Tempat bersantai di dermaga - Photo Yopie Pangkey |
Terpukau sunset di dermaga - Photo Toto |
Menginjak daratan, menapaki tanah warna putih mirip pasir sehalus tepung. Kami jalan kaki beberapa puluh meter, melewati semak dan pohon-pohon yang sebagian telah ditebang (dirapikan agar memudahkan pejalan). Rumput-rumput terlihat begitu segar, bunga-bunganya bermekaran. Sesekali tampak burung terbang keluar dari rimbun daun. Di sini terdapat pohon simpor, pohon khas Belitung yang daunnya dijadikan motif batik di sanggar batik keluarga Ahok.
Bunga-bunga bermekaran |
Menuju pusat fasilitas pulau |
Seorang laki-laki mendahului langkah, ia mendorong gerobak (gerobak yang biasa dipakai tukang bangunan) berisi tumpukan buah kelapa muda. Sementara yang lainnya mendorong gerobak berisi tas-tas pakaian para pengunjung yang baru datang untuk menginap. Gerobak itu memang cocok digunakan di sini, kuat melewati tanah berpasir yang kadang ada akar-akar dan kayu.
Saya dan kawan-kawan masuk ke pondok besar yang disebut sebagai pondok makan. Di situ kami istirahat untuk melepas lelah. Ada kopi, teh, air putih dan snack yang sudah disiapkan. Boleh diambil. Gratis. Di meja lain pengunjung sudah mulai menyantap makan siangnya. Makan siang kami sedang disiapkan. Sambil menunggu makanan terhidang, saya melihat-lihat keadaan.
Selamat datang di Pulau Leebong! |
Villa Pohon Pulau Leebong
Ada apa saja di pulau seluas 37 hektar ini? Mari kita lihat. Ada villa, rumah makan, barak/tenda, pondok-pondok kayu, rumah pohon, toilet, kamar mandi, dapur, hingga pondok-pondok penunjang fasilitas.
Pulau ini baru memiliki dua villa. Satu villa 2 lantai dekat pondok makan. Berdesain tradisional dan modern, terbuat dari kayu dan beratap alang-alang, tampak menyatu dengan lingkungan. Fasilitas di dalamnya seperti kamar mandi, tempat tidur, dan furniture, menunjukkan kelasnya. Nyaman untuk digunakan.
Villa dua lantai |
kamar di lantai 2 |
balkon view laut |
Kamar mandi, toilet, hammock, dan teras di lantai 2 |
Saya ngobrol dengan Pak Toto (DM Pulau Leebong).

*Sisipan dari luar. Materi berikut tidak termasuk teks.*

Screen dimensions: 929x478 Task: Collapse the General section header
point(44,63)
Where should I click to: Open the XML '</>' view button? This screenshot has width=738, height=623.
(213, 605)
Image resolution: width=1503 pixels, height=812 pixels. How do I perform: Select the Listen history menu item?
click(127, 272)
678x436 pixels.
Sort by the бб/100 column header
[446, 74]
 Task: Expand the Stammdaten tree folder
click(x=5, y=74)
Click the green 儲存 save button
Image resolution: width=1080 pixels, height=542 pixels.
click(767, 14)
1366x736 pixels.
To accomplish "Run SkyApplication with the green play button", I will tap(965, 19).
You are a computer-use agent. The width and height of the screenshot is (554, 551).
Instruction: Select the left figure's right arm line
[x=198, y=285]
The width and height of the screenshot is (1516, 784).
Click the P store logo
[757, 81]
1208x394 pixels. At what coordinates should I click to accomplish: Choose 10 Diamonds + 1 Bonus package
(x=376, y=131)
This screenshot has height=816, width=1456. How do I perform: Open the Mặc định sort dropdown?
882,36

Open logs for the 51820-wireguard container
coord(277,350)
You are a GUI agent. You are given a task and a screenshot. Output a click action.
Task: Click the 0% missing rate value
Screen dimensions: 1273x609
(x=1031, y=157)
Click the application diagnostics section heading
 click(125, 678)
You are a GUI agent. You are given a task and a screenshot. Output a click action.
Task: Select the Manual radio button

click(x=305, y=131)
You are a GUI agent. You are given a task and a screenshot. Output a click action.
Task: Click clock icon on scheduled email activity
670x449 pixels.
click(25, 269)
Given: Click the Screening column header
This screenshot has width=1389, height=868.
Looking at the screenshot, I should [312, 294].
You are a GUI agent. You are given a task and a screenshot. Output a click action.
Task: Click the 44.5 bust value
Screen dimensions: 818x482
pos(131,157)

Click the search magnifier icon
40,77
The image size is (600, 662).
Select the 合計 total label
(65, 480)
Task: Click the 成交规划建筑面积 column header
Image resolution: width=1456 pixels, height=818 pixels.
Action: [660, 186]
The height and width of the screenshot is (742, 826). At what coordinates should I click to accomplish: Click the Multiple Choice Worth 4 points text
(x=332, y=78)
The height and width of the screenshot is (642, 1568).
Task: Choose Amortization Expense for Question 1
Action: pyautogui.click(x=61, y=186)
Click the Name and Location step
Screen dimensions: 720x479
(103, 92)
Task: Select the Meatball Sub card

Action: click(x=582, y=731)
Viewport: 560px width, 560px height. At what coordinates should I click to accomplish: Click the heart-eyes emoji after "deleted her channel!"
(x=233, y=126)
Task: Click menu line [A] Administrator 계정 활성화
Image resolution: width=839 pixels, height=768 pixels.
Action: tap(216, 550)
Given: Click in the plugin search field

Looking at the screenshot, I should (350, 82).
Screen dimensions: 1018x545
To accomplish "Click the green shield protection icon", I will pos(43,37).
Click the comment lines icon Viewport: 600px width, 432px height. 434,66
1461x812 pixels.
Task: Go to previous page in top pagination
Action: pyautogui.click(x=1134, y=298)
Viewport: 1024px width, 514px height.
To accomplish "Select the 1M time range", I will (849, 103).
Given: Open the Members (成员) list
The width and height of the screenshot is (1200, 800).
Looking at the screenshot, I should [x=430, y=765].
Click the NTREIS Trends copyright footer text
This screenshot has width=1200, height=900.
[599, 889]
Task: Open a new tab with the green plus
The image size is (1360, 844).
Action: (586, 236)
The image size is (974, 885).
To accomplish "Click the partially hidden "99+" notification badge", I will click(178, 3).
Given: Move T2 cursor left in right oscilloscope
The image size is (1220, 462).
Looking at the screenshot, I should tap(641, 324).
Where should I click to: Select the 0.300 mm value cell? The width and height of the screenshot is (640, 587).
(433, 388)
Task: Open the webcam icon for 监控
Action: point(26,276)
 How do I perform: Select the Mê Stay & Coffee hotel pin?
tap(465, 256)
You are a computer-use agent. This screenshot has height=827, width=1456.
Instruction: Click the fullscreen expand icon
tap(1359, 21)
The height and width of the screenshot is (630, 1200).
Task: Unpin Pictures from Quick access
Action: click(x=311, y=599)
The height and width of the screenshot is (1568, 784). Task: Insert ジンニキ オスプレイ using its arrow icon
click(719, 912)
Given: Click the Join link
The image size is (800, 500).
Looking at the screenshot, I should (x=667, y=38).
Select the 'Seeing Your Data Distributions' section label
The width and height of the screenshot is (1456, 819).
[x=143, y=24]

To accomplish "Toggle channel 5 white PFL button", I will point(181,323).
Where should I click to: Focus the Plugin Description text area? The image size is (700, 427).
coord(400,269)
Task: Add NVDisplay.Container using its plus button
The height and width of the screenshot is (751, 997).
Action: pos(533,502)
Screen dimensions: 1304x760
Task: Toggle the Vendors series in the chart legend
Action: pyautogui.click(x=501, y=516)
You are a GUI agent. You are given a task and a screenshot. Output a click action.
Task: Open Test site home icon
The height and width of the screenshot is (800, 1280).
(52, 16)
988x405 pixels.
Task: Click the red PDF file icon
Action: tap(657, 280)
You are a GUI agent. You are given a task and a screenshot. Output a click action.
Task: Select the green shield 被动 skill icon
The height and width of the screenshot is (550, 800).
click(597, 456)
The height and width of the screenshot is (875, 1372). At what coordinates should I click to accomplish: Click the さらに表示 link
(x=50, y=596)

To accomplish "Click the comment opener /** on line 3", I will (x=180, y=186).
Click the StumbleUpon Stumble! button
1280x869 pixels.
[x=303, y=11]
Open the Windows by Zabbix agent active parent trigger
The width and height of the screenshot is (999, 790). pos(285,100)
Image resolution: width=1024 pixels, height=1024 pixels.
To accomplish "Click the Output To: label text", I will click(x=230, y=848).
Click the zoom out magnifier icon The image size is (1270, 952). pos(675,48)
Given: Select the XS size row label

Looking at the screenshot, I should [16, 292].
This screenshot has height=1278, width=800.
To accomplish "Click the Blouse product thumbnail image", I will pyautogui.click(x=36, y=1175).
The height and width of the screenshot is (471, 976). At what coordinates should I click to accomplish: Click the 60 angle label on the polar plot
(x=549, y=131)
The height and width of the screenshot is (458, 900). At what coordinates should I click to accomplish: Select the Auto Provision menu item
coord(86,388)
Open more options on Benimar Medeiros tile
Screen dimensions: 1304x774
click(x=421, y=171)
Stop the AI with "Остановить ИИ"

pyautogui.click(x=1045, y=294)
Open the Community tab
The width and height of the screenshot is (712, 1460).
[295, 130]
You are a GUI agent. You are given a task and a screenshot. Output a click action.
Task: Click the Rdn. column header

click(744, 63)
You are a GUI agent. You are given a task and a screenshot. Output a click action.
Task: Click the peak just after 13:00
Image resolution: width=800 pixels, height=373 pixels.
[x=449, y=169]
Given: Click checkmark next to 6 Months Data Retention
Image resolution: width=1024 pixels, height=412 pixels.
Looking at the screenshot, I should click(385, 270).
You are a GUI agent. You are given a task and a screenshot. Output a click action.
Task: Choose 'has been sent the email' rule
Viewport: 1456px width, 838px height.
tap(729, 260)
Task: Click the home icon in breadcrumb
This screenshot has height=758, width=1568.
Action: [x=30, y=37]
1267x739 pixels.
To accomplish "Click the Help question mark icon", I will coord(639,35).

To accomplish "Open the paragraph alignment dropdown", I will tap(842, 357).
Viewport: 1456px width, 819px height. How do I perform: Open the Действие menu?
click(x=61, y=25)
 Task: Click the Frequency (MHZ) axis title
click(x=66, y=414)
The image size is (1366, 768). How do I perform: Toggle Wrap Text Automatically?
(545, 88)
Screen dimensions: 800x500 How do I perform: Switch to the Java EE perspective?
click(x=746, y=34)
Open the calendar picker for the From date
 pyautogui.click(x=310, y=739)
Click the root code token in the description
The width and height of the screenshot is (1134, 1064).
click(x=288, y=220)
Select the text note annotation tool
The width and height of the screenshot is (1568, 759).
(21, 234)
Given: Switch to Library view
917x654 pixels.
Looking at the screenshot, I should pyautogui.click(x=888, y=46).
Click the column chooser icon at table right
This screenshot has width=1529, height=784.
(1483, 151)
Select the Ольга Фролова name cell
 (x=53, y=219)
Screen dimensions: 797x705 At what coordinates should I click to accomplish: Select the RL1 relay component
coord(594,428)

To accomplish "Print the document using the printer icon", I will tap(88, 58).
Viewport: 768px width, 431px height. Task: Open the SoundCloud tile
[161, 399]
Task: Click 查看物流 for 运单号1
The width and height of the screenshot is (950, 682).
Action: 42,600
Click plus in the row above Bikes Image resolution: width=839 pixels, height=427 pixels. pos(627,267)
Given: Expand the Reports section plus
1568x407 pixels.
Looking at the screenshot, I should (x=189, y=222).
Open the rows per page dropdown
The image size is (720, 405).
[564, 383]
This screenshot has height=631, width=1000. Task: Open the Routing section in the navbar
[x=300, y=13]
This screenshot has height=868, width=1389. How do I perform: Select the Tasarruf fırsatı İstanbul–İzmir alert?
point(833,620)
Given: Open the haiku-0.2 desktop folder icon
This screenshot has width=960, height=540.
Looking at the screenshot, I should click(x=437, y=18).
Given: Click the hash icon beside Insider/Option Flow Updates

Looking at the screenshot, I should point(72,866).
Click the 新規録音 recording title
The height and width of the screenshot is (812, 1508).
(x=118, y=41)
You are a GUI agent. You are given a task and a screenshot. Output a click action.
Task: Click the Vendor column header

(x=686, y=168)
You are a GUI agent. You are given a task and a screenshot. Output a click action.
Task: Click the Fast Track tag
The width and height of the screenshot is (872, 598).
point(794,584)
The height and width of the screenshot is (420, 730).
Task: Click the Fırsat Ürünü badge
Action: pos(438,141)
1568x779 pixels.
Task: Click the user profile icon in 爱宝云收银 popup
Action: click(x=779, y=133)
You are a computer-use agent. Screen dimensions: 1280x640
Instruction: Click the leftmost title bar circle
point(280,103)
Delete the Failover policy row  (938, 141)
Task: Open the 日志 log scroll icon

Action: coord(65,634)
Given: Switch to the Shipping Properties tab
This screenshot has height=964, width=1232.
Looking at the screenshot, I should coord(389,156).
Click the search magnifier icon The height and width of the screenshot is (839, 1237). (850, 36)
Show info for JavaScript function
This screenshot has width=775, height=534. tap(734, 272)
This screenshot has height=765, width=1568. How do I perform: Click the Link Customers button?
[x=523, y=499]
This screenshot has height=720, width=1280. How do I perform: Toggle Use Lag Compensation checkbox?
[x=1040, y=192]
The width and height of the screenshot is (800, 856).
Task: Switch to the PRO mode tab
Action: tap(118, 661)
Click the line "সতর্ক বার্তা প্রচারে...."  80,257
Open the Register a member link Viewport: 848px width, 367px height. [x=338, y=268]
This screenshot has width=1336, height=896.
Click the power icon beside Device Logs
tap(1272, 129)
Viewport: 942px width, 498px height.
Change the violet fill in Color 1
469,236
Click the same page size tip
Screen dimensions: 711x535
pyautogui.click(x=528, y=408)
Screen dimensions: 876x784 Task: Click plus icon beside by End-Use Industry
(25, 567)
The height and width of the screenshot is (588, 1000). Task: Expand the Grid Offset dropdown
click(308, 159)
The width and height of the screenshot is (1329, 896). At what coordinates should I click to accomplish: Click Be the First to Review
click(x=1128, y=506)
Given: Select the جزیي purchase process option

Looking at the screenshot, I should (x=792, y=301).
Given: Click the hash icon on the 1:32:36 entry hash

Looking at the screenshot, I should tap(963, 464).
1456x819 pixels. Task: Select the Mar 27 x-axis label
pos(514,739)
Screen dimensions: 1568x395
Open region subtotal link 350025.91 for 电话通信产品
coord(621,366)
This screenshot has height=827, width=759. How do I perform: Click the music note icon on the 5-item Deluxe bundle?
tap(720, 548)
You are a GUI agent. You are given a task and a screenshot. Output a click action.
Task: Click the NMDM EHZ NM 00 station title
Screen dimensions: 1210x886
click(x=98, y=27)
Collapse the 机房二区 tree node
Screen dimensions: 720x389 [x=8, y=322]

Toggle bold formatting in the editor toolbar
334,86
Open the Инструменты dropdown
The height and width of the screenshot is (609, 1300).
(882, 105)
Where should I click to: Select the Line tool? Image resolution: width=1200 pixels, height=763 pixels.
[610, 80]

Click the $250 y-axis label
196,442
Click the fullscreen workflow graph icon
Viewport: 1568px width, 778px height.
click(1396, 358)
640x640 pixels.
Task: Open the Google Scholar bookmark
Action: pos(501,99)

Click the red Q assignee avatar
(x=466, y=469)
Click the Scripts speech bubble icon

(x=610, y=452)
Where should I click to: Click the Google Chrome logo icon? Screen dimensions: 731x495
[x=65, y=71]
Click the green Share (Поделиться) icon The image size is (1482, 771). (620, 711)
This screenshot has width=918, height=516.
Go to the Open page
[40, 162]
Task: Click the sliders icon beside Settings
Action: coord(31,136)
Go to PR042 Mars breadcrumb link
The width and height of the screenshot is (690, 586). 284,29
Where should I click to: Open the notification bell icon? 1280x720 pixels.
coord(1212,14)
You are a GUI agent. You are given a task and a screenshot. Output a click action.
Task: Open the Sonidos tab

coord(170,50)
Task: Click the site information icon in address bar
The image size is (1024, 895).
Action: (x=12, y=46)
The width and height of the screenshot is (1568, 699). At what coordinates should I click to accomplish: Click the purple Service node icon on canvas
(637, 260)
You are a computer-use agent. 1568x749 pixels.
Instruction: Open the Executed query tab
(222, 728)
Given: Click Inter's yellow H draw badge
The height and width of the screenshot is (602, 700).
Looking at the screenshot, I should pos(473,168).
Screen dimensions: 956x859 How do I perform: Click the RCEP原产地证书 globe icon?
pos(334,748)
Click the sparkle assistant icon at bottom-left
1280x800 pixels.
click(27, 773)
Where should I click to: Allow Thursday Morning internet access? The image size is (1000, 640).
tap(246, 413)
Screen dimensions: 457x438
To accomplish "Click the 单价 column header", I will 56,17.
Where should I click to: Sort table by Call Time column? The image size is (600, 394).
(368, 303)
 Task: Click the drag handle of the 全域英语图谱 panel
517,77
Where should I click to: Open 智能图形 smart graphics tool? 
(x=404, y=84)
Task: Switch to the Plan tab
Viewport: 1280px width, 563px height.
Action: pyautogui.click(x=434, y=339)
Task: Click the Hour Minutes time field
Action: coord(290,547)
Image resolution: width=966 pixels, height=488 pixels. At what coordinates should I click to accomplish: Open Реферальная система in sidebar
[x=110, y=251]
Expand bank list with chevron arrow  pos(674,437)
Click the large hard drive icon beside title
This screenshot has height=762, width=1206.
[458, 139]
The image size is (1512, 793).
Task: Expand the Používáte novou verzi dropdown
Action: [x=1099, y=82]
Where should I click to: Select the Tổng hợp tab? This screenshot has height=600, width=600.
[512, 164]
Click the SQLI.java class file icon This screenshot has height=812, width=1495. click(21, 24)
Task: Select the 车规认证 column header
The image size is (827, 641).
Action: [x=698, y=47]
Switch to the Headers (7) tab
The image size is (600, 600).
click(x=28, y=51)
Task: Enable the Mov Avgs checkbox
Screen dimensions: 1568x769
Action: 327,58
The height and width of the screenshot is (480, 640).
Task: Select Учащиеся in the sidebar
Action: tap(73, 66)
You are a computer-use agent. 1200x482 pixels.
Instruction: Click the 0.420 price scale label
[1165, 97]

Mereka tak sembarang bangun villa. Sekalinya dibangun, harus bagus dan ikonik. Desain dan bahan benar-benar jadi perhatian, begitu pula fasilitas di dalam villa. Hal ini dibuktikan dengan villa pohon yang saat itu sedang dibangun. Saya di ajak ke sana untuk melihat proses pengerjaannya. Para pekerjanya saja didatangkan dari Jepara. Menggunakan bahan pilihan. Desain arsitekturnya pun tidak asal jadi, melainkan mengadopsi dari villa-villa pohon yang ada di Bali.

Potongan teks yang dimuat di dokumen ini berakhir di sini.